Howard gives the Centre for the Mind a full endorsement on its website, claiming:

“The research being undertaken by Professor Snyder … has the potential to benefit future generations by assisting them to harness their full creative capacity.”

And it seems like a pretty good deal, doesn’t it? A state-endorsed means of boosting brainpower that doesn’t involve yucky, habit-forming chemicals. Well, it mightn’t, but at least yucky, habit-forming chemicals can’t be designed to collect user data and send it all straight to Rockefeller Center.

Under the best case scenario, Snyder is just a tinfoil-hat conman, wasting the money of his increasingly decrepit tycoon master – and, to think of it, that autism helmet does look an awful lot like one of L. Ron Hubbard’s “E-Meters.”

Worst case scenario? Rupert Murdoch says: “I choo-choo-choose you!”

 

10 Comments

Add your own

  • 1. Lavrentij "Anarchy99" Lemko  |  March 28th, 2011 at 10:13 am

    Who is bankrolling this Koch-baby? http://www.hss.cmu.edu/departments/sds/src/faculty/skinner.php

  • 2. Duarte Guerreiro  |  March 28th, 2011 at 1:09 pm

    Those Philip k. Dick references really hit my snob spot.

  • 3. I1  |  March 28th, 2011 at 2:04 pm

    So fucking slapable.

  • 4. Whoa  |  March 28th, 2011 at 2:19 pm

    JUST WHAT I NEED! MAGNETS IN MY BRAIN!

    I AM CERTAIN THIS WILL LEAD TO 100% BENEFIT AND ALL THE MAGNETIC WAVES WILL ABSOLUTELY 0% SIDE-EFFECTS! SIGN ME UP FOR 50 MAGIC AUTISM CAPS CAPTAIN MURDOCH!

  • 5. Jie Ke  |  March 28th, 2011 at 7:02 pm

    Fucking magnets, how do they work?

  • 6. Joe  |  March 29th, 2011 at 1:04 pm

    “Under the best case scenario, Snyder is just a tinfoil-hat conman, wasting the money of his increasingly decrepit tycoon master”

    I’m gonna go with that one, the guy is obviously a hack.
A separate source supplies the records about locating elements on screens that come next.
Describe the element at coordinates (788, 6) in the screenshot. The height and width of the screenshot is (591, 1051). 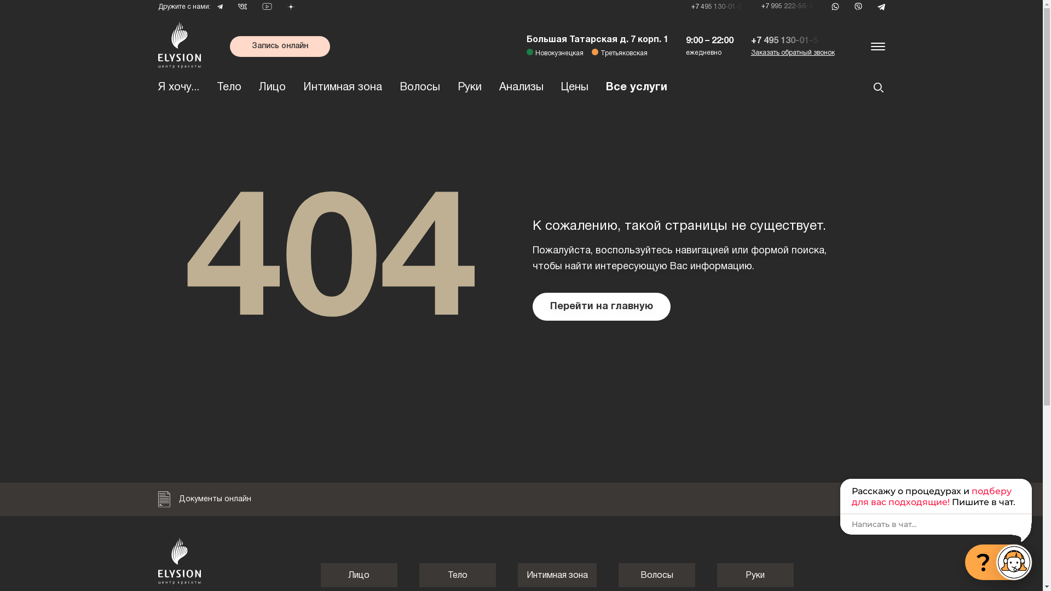
I see `'+7 995 222-56-3'` at that location.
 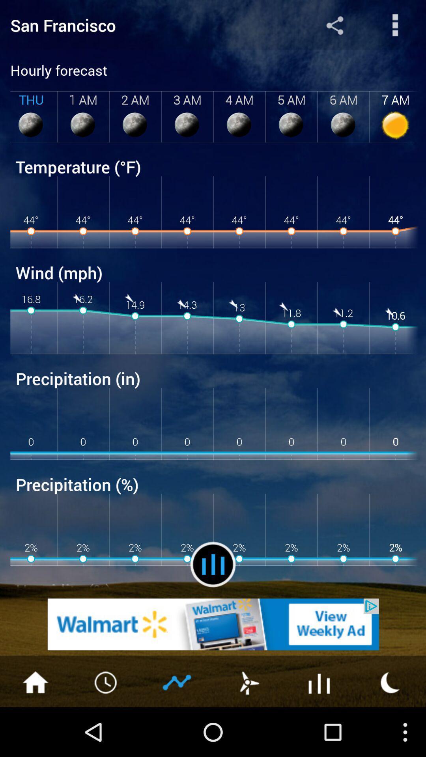 What do you see at coordinates (35, 729) in the screenshot?
I see `the home icon` at bounding box center [35, 729].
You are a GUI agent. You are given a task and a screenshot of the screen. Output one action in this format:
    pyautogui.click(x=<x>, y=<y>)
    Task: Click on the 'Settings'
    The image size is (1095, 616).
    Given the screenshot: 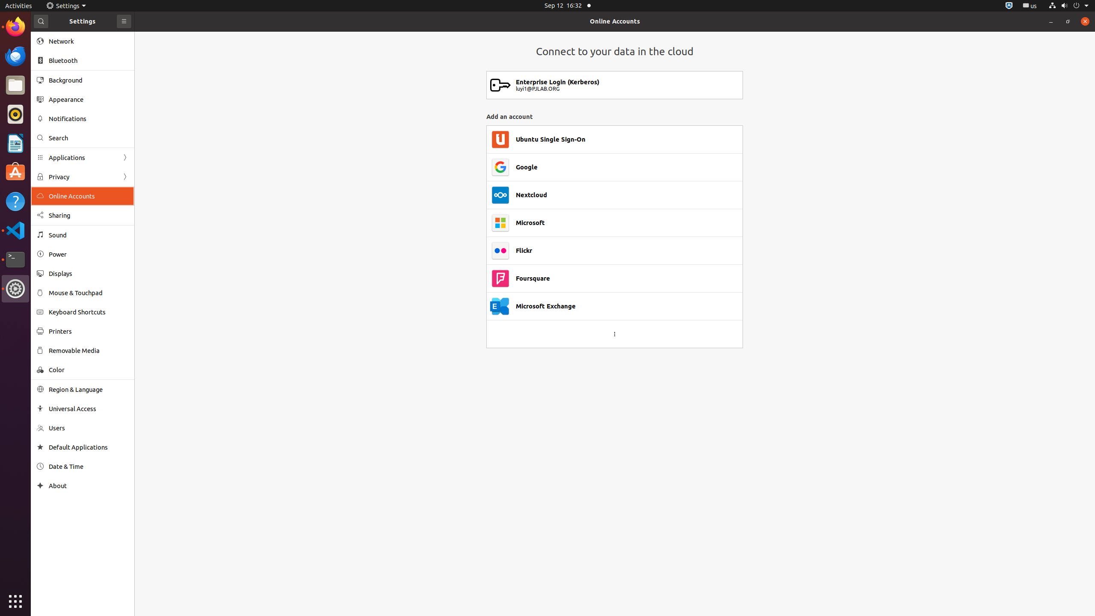 What is the action you would take?
    pyautogui.click(x=66, y=5)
It just goes to show that our elite overlords are just as retarded as everybody else. So much for meritocracy. The Richard Feynmans of today are too busy being quants to actually do anything useful.

  • 7. Nick  |  March 29th, 2011 at 4:55 pm

    There’s a video by national geographic that really aggrandizes him and his cap. Anyone know more about this? I thought they were a good source.

  • 8. Whoa  |  March 29th, 2011 at 5:28 pm

    MAGNETS, FUCKING MAGNETS, HAHAHA!

    I CAN’T TO FEEL THE MAGNETISM COURSE THROUGH MY BRAIN AND GIVE ME POWAAAAA! I AM MAGNETO, MASTER OF MAGNETS, WATCH ME DO MATH PROBLEMS LIKE THE GUY FROM RAINMAN! I WILL HELP YOU DODGE YOUR TAXES BETTER THAN A FLOCK OF JEWS AND ASIANS MURDOCH!

    AGGHGHGGHGHGH!!!!!

  • 9. jim  |  March 30th, 2011 at 10:56 pm

    Computers being what they are today, this is as if the British had spent WW1 trying to perfect crossbow technology. Can Teh Magick Headband allow Bubba McSixpack to retain 200,000 numbers & then average them down to the nearest millionth in 0.05 seconds, without ever making a mistake?

    Unless you’re in a specialized field like engineering you won’t ever even use high-school algebra … not a lot of regular jobs require remembering or adding up a hundred numbers in a minute flat, & the ones that do all much prefer their employees use machines to do it.

    tl;dr = I smell a tax/accounting scam.

  • 10. SK  |  April 1st, 2011 at 6:21 pm

    Snyder doesn’t exactly pull off the Fresh Prince look.

    I vote Emperor’s New clothes on this one. I’m sure Murdoch would love to outfit everyone with lobotomy-hats, though.